Además, Jesús, antes de morir, entregó a su madre al apóstol más amado, puesto que sabía que si no lo hacía, ella quedaría sola, ya que era viuda y no contaba con otros hijos, más que el mismo Jesús, lo cual demuestra una vez más que El fue su único hijo. Si María hubiese tenido otros hijos no habría sido necesario que Jesús la encomendase con su apóstol Juan. Y aún más, esto nos confirma que Jesús amaba a María, su madre, y se preocupaba por ella; tanto así que no la encomienda con cualquier persona, sino con el discípulo más amado. Si decimos ser cristianos, seguidores, imitadores de Cristo; entonces, debemos al igual que lo hizo Jesús, amar a María, su madre.
Jn 19.27 Dijo al discípulo: ‘Ahí tienes a tu madre’. Y desde aquel momento el discípulo se la llevó a su casa.

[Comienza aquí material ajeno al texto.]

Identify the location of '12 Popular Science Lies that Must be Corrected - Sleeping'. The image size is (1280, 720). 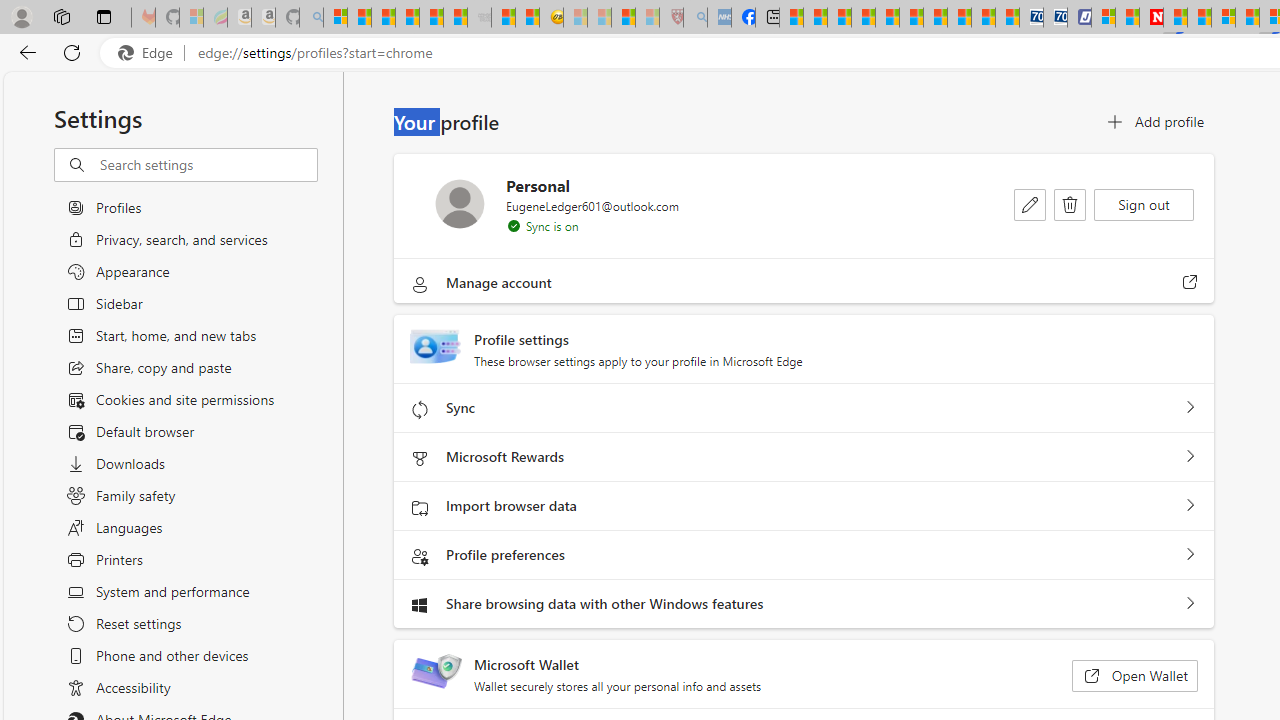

Por otro lado, para aclarar mejor el tema, veamos quiénes eran realmente estos hermanos de Jesús, utilizando lo que la misma Palabra de Dios nos dice al respecto, y veremos que todos ellos, no eran más que familiares o parientes, y no hermanos de padre y/o de madre, como equivocadamente piensan algunos que están fuera de nuestra Iglesia:
Santiago y Judas, son parientes o “hermanos” como los llama la Escritura; incluso de Judas se dice en el libro de los Hechos que era hijo de Santiago, pero, en el sentido bíblico, sigue siendo su “hermano”. Ninguno de los dos, al comenzar sus Cartas se llama a sí mismo: hermano de Jesús, sino mas bien, servidores de Cristo Jesús, además, Judas mismo se reconoce como “hermano” de Santiago al iniciar su Carta. Ninguno de los dos refiere ser hermano de Jesús, en el sentido de ser hijos del mismo padre y/o madre, por una sencilla razón: Jesús fue hijo único de María. No debemos confundir a este Santiago, hijo de Alfeo, con Santiago, hermano de Juan, estos últimos, hijos de Zebedeo. Por otro lado, este Judas (o Tadeo) es diferente al Iscariote, que traicionó a Jesús.
Lc 6.15-16 Santiago, hijo de Alfeo, … Judas, hermano de Santiago.
Hch 1.13 Santiago, hijo de Alfeo, … y Judas, hijo de Santiago.
Stgo 1.1 Santiago, servidor de Dios y de Cristo Jesús el Señor.
Jd 1 Judas, servidor de Jesucristo y hermano de Santiago.
Tanto Santiago y Judas, “hermanos de Jesús”, son del grupo de los doce apóstoles. Alguno podrá objetar que no existe prueba de que así sea, pero si revisamos lo que dice Pablo en su carta a los gálatas, concluiremos que efectivamente fueron del grupo de los doce, al menos Santiago:
Gal 1.19 Pero no vi a ningún otro apóstol fuera de Santiago, hermano del Señor.
Por último, vemos que tanto Santiago como José (otro “hermano” del Señor), son hijos de la misma madre María. En la cita que sigue se le llama Santiago el Menor, para diferenciarlo del otro Santiago, el Mayor, hermano de Juan.
Mc 15.40; Mt 27.56 María, madre de Santiago el Menor y de José.
Y para terminar, alguno que no se quiere convencer podría insistir que la María mencionada, es María, madre de Jesús; pero, como vemos en la siguiente cita, Juan el evangelista, la distingue de la Madre de Jesús, mencionándola a continuación y haciendo referencia que era pariente suya, debido probablemente a lo cual sus hijos eran parientes o “hermanos” de Jesús.
Jn 19.25 Cerca de la cruz de Jesús estaba su madre, con María, la hermana de su madre, esposa de Cleofás.